Director, Data Center Operations - North America

Lambda

Job Summary

Lambda, The Superintelligence Cloud, builds Gigawatt-scale AI Factories for Training and Inference. The company's mission is to make compute as ubiquitous as electricity, providing access to artificial intelligence for everyone. Lambda is seeking a highly skilled and experienced Director of Data Center Operations to lead and support its North America data center operations. This role involves overseeing large-scale AI and high-performance computing (HPC) infrastructure, ensuring reliability, managing hardware, planning capacity, interfacing with providers, mentoring teams, and setting up new data centers to achieve world-class uptime and scalability for rapidly growing AI demands.

Must Have

  • Develop and execute North American data center operations strategy.
  • Drive continuous improvement across facility operations.
  • Lead multi-site operations team ensuring 24/7/365 reliability and SLA response.
  • Establish standardized procedures, metrics, and best practices.
  • Monitor operational KPIs: uptime, PUE, safety, and compliance.
  • Build, mentor, and scale high-performing operations teams.
  • Develop and manage operating budgets and capital expenditures.
  • Oversee strategic vendor partnerships with data center providers.
  • Ensure compliance with environmental, safety, and industry regulations.
  • Lead incident response and root cause analysis.
  • Act as primary contact for data center operations audits (SOCII, ISO).
  • 10+ years experience in data center operations, 7+ in leadership.
  • Proven experience supporting AI, HPC, or cloud infrastructure at scale.
  • Deep understanding of power, cooling, networking, capacity planning, DCIM, BMS.

Good to Have

  • Experience with GPU clusters.
  • Experience with AI infrastructure networking.
  • Experience with large-scale storage systems.
  • Familiarity with cloud-scale operational practices (AWS, Google, Microsoft).
  • Certifications like CDCDP, CDCP, PMP, or PE.

Perks & Benefits

  • Generous cash & equity compensation.
  • Health, dental, and vision coverage for you and your dependents.
  • Wellness and Commuter stipends for select roles.
  • 401k Plan with 2% company match (USA employees).
  • Flexible Paid Time Off Plan.

Job Description

What You'll Do:

As Director of Data Center Operations for North America you lead and support large-scale AI and high-performance computing (HPC) infrastructure in all of Lambda’s North America data centers. This individual will lead and oversee all aspects of data center operations — including reliability, hardware break/fix, capacity planning, provider interface, team mentorship, and new data center setup —ensuring world-class uptime, customer response, and scalability to meet rapidly growing AI infrastructure demands.

Key Responsibilities:

Strategic Leadership

  • Develop and execute the North American data center operations strategy aligned with AI infrastructure goals and organizational growth.
  • Drive continuous improvement across facility operations, emphasizing sustainability, efficiency, and resilience.
  • Partner with Engineering, Capacity Planning, and Infrastructure teams to forecast and support future AI and GPU-based compute requirements. As well as provide operational feedback on designs and system improvements.
  • Oversee expansion projects, retrofits, and site selection in collaboration with Data Center Infrastructure Engineering and HPC Architecture teams.

Operational Excellence

  • Lead a multi-site operations team ensuring 24/7/365 reliability, availability, and SLA response across all facilities.
  • Establish standardized procedures, metrics, and best practices for preventive maintenance, incident management, and service delivery.
  • Monitor operational KPIs including uptime, PUE, safety, and compliance with corporate and regulatory standards.
  • Implement automation and AI-driven monitoring solutions to optimize system performance and predictive maintenance. Coordinate and communicate data center provider maintenances with customers and impacted teams.

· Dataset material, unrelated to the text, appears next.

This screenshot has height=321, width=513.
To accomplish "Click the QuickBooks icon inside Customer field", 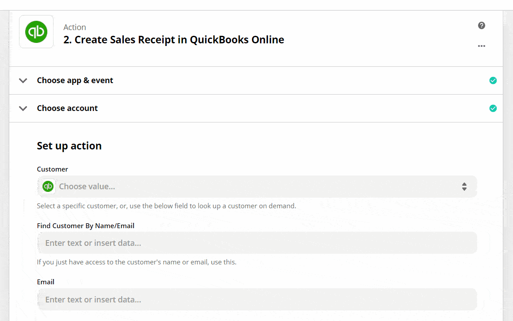I will (48, 186).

Team Leadership and Development

  • Build, mentor, and scale a high-performing team of operations managers, technicians, and engineers across multiple regions.
  • Routinely visit all sites to maintain standards, develop relationships, and identify areas of efficiency.
  • Foster a culture of safety, accountability, and continuous learning driving data center operations to take on more responsibility and work up the stack.
  • Assist in the build out of new data center whitespace and deployment of AI Infrastructure.

Financial and Vendor Management

  • Develop and manage operating budgets, capital expenditures, and cost-optimization initiatives.
  • Oversee strategic vendor partnerships with numerous data center providers for power, cooling, maintenance, and critical infrastructure components.

Risk and Compliance

  • Ensure compliance with environmental, safety, and industry regulations (e.g., NFPA, OSHA, ISO standards).
  • Lead incident response and root cause analysis to drive preventive improvements for incidents related to data center operations or infrastructure.
  • Act as primary point of contact for audits related to data center operations for compliance such as SOCII, ISO, etc.

Qualifications:

  • 10+ years of experience in data center operations, with at least 7 years in a leadership role managing multi-site or hyperscale facilities.
  • Proven experience supporting AI, HPC, or cloud infrastructure at scale.
  • Deep understanding of power and cooling systems, networking, capacity planning, and facility automation tools (DCIM, BMS, etc.).
  • Strong track record of improving operational efficiency and managing relationships with data center providers.
  • Preferred Bachelor’s degree in Engineering, Computer Science, or related field; Master’s bonus.
  • Exceptional communication, cross-functional collaboration, and stakeholder management skills. Ability to build relationships and consensus and positive team culture.
  • Willingness to travel (up to 50%) to data center sites across North America and data center sites under construction.

Preferred Skills:

  • Experience with GPU clusters, AI infrastructure networking, and large-scale storage systems.
  • Familiarity with cloud-scale operational practices (e.g., AWS, Google, Microsoft data center standards).
  • Certifications such as CDCDP, CDCP, PMP, or PE are a plus.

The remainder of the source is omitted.